El secretario general del PSOE en Castilla-La Mancha y presidente regional, Emiliano García-Page, ha augurado que los próximos cuatro años “tienen que ser necesariamente mejores para la Región que los pasados, ya que existe una “sensibilidad especial” por parte del Gobierno central para poder abordar el tema del agua.
Una sensibilidad que García-Page espera que sea similar a la que han tenido “quitando el basurero nuclear de Villar de Cañas”, que dice que es lo único que trajo Cospedal a esta tierra”.

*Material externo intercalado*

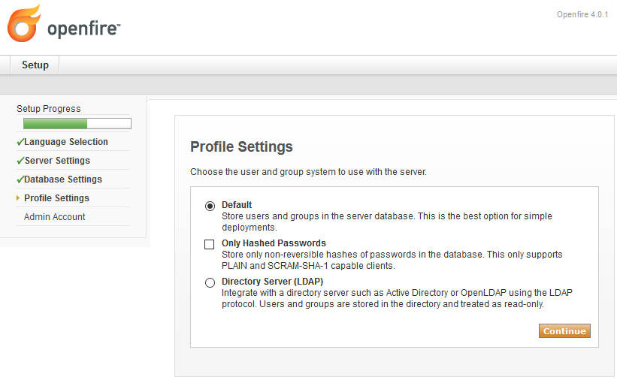Image resolution: width=617 pixels, height=380 pixels.
Task: Click the Openfire flame logo icon
Action: click(x=23, y=23)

Escombros a la llegada a la Presidencia
De otro lado, García-Page ha relatado que cuando llegó a la Presidencia de Castilla-La Mancha se encontró “no solo el solar vacío, sino lleno de escombros”, y ha recordado el “esfuerzo inmenso” que desde su Ejecutivo han tenido que hacer para quitarlos y para encontrar de nuevo los cimientos que afirma que se construyeron “en más de treinta años gobierno socialistas y que dice que volverán a levantar”.
Y todo ello –ha asegurado- sin subir los impuestos tan solo señala, cambiando las prioridades.
Tenemos una ola a favor
Para el candidato a la reelección del Gobierno castellano-manchego existe una “clara ola a favor”, porque hay mucha gente “que nos ha votado y otros que no lo han hecho, pero que se alegran” de que Pedro Sánchez sea presidente “y de que no lo sean otros”.
No obstante, ha pedido “que nadie de las cosas por hechas” y que los comicios del 26 de mayo no sean considerados como una “segunda vuelta”. En su opinión, “no podemos estar ante una revancha”, sino ante la oportunidad de “seguir sumando”.